(Reading passage begins)

**What will cause the Singularity?**

The most common theory revolves around Artificial General Intelligence. But while Strong AI could well play a part in causing a Singularity, it should not be thought of as the only route to an intelligence explosion. Broadly speaking, a Singularity can occur when there is a closed loop between technological improvement and an increase in intelligence. For example, consider a group of thinkers smart enough to dream up and create ‘Technology X’. Technology X is, in some way, better than natural intelligence. This ’greater-than-human’ intelligence enables, among other things, improvements to technology X, which lead to further increases over natural intelligence. And so it goes on.

Notice that it does not matter who or what is becoming more intelligent. In ‘Signs of the Singularity’, Vernor Vinge outlined several possible developmental paths, which included the classic AI scenario, but also the ‘Biomedical’ scenario: “We directly increase our intelligence by improving the neurological operation of our brains”. Recall the closed-loop: improved neurological operations increases intelligence, which leads to further improvements on the neurological operations of the brain.

In the AI and biomedical scenarios, an individual—human or computer—becomes increasingly intelligent. But developmental paths need not be so simple. Take, for instance, Vinge’s ‘Internet’ scenario: “Humanity, its networks, computers, and databases become sufficiently effective to be considered a superhuman being”. In and of itself, each part may not be superhumanly intelligent. Considered apart, the networks, computers and databases may not be intelligent at all. But superhuman intelligence might exist as an epiphenomenon—a characteristic of the system as a whole.

(Reading passage ends)
(Entries shown begins)

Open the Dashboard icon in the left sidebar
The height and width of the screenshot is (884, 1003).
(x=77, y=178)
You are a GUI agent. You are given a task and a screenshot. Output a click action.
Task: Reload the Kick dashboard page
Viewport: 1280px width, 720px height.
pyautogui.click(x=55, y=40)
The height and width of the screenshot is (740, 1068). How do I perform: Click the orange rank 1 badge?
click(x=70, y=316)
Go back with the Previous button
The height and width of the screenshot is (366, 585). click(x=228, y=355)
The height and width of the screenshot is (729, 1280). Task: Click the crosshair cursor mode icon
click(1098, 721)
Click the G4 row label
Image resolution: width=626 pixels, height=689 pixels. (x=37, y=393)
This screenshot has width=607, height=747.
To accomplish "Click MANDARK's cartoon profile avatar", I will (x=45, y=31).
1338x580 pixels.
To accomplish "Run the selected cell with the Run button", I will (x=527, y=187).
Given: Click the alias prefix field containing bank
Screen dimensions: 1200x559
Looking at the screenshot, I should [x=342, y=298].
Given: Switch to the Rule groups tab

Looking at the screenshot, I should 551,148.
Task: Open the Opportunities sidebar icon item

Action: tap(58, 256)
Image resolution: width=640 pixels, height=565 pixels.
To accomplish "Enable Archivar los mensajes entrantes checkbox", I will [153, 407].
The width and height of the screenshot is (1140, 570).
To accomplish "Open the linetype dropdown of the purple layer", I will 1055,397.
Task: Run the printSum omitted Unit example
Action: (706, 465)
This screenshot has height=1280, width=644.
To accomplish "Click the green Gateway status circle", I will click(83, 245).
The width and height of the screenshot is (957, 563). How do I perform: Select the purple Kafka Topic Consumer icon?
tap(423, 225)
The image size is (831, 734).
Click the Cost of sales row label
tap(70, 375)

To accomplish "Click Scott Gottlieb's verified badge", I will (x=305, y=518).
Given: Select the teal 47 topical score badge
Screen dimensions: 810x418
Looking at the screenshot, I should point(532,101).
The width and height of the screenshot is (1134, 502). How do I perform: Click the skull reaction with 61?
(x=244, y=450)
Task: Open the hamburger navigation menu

(Entries shown ends)

▸ **Questions on the material**
A. According to the Singularity passage, what is the most common theory about what will cause the Singularity?
B. Using the Singularity passage, explain how superhuman intelligence could exist in Vinge's 'Internet' scenario even though no single part of it is superhumanly intelligent.
Use only the text to answer.

▸ **Per-task outputs**
A. Artificial General Intelligence.

B. Superhuman intelligence might exist as an epiphenomenon, a characteristic of the system as a whole. So humanity, its networks, computers, and databases together could be superhumanly intelligent even if each part is not, and even if the networks, computers, and databases are not intelligent at all on their own.